Alla luce di tutto ciò, sembra utile trarre qualche considerazione legata alla sostenibilità dell’utilizzo del sottosuolo italiano. Forse dovrebbe esser adottato un approccio etico diverso da quello passato, con l’intendimento di indurci a non nasconderci troppo dietro la sindrome del “non nel mio giardino” e imparare – studiando – ad accettare, pur con le dovute compensazioni, la gestione dei rischi e delle esternalità (peraltro al pari di qualunque altra attività umana) senza scaricare questi ultimi, quand’anche fosse possibile, sui Paesi meno sviluppati e tutt’ora caratterizzati da forti problemi di accesso alla energia e in particolare a quella elettrica.
È ben nota l’articolata fase di consultazione (2019) della proposta di Piano Nazionale Integrato per l’Energia e il Clima (PNIEC) la cui finalizzazione ha tenuto conto anche del positivo confronto con la Commissione Europea. Saremo pertanto in grado di contribuire con questo Piano alla trasformazione del sistema economico nel suo complesso? Con la strategia articolata sulle cinque dimensioni dell’Unione dell’energia e dell’azione per il clima? La risposta a queste domande condiziona fortemente la possibilità di continuare ad usare le risorse del sottosuolo, seppure in modo più oculato e in un’ottica di economia circolare che nel passato, anche non troppo lontano, non ci ha sempre caratterizzato.
Di certo, dovremo necessariamente perseguire una sostenibilità globale, coniugando fra loro sostenibilità sociale, economica e ambientale.
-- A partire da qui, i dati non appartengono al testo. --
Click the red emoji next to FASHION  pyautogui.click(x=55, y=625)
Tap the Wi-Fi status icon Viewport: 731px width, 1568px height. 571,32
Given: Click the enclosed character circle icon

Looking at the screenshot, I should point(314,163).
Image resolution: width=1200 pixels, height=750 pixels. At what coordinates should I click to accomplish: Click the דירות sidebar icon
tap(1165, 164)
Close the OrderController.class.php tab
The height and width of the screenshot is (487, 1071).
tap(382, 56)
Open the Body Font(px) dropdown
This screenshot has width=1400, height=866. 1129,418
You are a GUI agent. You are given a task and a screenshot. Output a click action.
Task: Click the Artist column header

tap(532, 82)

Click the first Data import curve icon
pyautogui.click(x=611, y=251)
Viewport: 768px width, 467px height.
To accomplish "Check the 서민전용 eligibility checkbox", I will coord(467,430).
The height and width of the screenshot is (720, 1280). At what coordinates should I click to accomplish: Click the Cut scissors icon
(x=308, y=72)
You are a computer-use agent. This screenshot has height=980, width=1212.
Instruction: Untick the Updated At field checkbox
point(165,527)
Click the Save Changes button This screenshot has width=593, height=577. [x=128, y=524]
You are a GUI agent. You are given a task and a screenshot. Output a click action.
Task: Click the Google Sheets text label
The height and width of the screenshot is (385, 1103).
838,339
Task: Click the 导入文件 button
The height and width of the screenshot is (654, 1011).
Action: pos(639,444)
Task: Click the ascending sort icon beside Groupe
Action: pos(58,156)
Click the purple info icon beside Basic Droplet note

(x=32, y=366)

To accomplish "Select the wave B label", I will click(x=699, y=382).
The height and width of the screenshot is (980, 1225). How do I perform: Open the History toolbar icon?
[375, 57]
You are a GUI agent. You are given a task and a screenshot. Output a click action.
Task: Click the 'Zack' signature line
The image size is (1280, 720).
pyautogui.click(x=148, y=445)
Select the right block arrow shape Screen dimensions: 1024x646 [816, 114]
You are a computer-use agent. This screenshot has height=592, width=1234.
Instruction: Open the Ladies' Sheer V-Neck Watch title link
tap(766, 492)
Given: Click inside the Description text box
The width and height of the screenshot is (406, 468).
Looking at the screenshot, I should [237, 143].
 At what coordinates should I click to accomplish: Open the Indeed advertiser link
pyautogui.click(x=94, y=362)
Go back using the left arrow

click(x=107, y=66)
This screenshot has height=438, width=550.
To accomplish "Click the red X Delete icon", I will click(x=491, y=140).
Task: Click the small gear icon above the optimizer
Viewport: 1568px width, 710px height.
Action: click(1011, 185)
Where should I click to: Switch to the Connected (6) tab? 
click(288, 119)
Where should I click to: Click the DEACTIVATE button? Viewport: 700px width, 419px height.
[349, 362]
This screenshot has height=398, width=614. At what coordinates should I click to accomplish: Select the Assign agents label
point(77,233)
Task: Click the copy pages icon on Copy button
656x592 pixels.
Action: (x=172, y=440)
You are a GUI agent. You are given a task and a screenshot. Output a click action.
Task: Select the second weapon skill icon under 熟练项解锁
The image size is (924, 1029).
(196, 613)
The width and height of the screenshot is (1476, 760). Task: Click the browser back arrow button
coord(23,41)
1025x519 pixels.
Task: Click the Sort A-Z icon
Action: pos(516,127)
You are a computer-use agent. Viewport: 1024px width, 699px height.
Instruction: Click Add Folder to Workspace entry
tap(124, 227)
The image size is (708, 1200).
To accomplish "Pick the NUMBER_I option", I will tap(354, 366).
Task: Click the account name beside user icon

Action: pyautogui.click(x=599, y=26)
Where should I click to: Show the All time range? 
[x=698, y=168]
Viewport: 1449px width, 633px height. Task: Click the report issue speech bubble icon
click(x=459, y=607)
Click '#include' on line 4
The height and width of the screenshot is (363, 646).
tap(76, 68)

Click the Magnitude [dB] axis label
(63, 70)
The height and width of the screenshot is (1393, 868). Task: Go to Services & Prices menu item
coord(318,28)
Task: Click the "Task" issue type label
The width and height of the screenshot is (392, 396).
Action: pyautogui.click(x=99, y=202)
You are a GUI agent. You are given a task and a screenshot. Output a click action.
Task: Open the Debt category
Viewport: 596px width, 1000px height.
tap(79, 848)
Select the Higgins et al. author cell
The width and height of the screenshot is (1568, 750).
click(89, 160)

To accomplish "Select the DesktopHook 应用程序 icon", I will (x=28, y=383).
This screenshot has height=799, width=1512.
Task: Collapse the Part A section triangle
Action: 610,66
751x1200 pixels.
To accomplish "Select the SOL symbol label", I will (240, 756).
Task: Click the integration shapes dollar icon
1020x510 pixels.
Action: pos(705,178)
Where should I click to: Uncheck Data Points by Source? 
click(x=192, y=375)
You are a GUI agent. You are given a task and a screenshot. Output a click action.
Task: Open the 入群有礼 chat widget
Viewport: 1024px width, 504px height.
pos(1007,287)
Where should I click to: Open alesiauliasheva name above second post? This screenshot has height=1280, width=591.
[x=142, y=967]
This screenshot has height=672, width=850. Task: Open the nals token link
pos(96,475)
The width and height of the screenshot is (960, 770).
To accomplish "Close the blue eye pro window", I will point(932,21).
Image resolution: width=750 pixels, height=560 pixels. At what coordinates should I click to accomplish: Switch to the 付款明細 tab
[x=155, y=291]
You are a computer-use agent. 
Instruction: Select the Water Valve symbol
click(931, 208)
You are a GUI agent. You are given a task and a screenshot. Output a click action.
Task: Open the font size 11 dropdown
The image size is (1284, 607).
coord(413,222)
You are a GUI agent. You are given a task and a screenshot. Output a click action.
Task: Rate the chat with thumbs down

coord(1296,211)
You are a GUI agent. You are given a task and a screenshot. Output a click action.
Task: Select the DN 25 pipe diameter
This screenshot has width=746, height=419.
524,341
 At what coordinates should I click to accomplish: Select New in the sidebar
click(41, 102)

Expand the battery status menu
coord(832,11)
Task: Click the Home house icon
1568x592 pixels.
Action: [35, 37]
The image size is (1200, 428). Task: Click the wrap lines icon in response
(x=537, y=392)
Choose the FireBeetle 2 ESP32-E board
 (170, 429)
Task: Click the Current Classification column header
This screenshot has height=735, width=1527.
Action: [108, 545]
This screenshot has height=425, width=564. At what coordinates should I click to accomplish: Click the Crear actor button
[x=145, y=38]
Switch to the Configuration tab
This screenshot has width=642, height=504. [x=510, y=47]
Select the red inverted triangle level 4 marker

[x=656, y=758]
Gli elementi che ci consentiranno di operare le azioni di guida politiche, economiche e legislative dovranno necessariamente essere basate sulle cinque dimensioni di 1- decarbonizzazione dell’economia, 2- efficienza energetica, 3- sicurezza energetica, solidarietà e fiducia, 3- integrazione del mercato europeo dell’energia, e infine, 5- ricerca, innovazione e competitività.
Il sottosuolo italiano sarà un patrimonio anche in futuro? La risposta è sì, con le prescrizioni che derivano dal bilanciamento delle dimensioni sopra ricordate. Senza però dimenticare che è un primario dovere delle istituzioni pubbliche, ed in particolare del Ministero dello Sviluppo Economico (senza escludere il Ministero dell’Ambiente della Tutela del Territorio e del Mare), di impiegare ogni sforzo per il diritto al lavoro, per il mantenimento dei livelli occupazionali, per lo sviluppo delle risorse interne del Paese e per il diritto d’impresa. Le speranze del Green New Deal dovranno essere tese a incentivare i comportamenti socialmente responsabili di tutti gli attori, non solo economici, per rafforzare al contempo il valore dei fattori ambientali, sociali e di governance per le imprese, con particolare riguardo al tema della transizione energetica in atto.